> **WORK TO BE COMPLETED**
Work out how many lines in the entries contain the string "field", and give nothing but that number.

> **THE DATA**
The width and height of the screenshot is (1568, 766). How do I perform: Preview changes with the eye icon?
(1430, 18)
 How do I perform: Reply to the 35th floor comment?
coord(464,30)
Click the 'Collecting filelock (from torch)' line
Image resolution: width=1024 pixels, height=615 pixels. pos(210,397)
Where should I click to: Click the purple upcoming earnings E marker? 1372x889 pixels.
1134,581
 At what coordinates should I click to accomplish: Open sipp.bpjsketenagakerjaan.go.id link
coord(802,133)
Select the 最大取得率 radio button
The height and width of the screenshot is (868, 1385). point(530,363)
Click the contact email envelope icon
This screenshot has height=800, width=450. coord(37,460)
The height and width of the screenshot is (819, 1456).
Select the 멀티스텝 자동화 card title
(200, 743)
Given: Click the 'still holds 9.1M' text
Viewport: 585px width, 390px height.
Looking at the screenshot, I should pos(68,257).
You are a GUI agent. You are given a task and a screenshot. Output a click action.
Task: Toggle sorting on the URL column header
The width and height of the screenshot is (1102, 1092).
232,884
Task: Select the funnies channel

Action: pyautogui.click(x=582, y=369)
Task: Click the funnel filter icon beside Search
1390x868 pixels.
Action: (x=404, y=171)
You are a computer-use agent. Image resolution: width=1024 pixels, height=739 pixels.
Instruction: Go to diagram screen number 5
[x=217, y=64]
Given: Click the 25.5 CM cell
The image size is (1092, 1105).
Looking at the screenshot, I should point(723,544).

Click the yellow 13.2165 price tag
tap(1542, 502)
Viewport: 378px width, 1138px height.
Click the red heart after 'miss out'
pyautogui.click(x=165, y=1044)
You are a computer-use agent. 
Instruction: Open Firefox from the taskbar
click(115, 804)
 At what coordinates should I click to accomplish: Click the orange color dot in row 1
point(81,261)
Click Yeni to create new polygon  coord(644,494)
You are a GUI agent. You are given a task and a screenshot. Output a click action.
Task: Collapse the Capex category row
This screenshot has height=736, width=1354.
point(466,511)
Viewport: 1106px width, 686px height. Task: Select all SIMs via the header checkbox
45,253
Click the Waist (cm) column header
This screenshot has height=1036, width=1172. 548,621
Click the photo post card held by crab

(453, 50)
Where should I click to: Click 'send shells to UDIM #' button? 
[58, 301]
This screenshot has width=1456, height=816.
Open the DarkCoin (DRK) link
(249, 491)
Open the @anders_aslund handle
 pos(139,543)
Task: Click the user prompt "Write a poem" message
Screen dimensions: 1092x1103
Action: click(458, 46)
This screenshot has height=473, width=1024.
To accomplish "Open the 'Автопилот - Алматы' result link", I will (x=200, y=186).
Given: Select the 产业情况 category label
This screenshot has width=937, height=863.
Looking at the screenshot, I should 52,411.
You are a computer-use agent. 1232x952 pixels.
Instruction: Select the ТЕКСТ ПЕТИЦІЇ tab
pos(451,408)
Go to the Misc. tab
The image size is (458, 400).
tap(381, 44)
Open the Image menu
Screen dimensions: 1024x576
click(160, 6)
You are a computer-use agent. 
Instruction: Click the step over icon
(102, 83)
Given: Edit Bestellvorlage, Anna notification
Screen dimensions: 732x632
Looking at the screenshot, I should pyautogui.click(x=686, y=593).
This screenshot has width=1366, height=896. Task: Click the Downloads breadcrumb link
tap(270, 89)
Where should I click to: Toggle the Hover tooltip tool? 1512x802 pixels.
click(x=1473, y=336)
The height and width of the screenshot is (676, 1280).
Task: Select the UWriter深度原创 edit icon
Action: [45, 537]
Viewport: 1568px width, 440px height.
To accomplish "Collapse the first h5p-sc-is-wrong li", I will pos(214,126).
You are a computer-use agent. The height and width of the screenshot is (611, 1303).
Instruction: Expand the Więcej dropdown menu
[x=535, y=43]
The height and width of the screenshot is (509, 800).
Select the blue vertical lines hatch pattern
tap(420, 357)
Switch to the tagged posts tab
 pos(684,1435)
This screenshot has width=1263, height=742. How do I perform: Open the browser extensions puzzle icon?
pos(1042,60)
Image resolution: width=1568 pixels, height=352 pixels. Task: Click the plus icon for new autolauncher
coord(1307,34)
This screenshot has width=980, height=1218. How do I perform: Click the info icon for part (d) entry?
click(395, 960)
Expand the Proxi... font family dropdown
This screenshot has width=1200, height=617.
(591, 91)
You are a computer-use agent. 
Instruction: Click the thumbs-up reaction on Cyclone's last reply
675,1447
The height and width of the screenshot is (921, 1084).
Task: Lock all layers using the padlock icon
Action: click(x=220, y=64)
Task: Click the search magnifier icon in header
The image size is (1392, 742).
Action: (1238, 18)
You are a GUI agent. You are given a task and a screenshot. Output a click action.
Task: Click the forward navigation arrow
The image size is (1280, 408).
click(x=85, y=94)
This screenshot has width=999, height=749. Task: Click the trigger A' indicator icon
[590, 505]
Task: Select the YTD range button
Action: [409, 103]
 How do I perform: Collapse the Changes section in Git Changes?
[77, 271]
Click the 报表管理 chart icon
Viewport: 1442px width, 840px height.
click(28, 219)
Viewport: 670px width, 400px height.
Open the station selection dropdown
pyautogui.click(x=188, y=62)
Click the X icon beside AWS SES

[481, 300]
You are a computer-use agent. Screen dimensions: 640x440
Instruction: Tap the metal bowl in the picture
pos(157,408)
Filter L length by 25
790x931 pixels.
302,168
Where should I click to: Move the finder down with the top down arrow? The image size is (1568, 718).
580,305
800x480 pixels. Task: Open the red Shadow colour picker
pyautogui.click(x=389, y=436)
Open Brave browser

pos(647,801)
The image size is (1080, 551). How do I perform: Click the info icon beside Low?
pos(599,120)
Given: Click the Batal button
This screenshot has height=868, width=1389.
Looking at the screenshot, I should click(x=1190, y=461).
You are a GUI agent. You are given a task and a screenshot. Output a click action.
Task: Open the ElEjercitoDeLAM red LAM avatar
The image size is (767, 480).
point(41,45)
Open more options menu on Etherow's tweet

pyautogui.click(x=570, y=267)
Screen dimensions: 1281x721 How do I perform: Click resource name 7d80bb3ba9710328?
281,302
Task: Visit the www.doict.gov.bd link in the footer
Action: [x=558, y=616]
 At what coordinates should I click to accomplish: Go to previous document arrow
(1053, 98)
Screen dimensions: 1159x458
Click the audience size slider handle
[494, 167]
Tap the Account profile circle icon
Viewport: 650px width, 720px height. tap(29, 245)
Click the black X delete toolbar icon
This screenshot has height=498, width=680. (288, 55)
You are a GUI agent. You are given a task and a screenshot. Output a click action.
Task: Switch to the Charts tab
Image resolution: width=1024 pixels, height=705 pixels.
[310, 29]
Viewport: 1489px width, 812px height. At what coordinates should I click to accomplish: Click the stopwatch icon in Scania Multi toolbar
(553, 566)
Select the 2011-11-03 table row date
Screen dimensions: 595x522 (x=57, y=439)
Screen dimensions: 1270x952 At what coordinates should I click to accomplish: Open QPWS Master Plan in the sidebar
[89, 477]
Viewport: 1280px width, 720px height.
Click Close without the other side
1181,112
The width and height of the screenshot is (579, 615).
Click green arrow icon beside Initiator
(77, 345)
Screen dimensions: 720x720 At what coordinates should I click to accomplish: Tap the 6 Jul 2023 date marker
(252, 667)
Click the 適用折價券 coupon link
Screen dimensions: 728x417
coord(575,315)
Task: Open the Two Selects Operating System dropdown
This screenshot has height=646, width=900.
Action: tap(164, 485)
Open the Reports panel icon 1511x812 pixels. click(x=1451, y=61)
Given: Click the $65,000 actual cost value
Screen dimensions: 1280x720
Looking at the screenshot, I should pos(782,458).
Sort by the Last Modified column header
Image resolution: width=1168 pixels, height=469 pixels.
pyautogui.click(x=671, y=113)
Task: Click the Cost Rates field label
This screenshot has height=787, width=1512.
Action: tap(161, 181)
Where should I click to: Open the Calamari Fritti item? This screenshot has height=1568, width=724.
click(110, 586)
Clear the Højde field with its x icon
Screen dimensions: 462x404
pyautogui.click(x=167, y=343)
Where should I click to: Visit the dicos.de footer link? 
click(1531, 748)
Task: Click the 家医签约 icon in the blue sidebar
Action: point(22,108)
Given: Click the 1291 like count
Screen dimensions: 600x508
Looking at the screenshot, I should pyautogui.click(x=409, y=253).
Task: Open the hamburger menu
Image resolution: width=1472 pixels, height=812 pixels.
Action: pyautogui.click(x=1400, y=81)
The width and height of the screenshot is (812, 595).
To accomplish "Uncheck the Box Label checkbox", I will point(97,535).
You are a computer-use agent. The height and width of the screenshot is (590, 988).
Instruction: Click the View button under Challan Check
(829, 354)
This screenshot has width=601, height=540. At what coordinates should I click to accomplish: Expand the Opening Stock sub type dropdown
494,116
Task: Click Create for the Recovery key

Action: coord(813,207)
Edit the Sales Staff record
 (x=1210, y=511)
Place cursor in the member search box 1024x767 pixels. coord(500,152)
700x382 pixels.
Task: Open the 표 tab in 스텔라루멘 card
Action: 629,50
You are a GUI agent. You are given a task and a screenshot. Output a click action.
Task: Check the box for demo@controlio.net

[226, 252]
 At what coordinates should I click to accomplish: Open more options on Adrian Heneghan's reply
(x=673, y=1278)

> **FINAL ANSWER**
2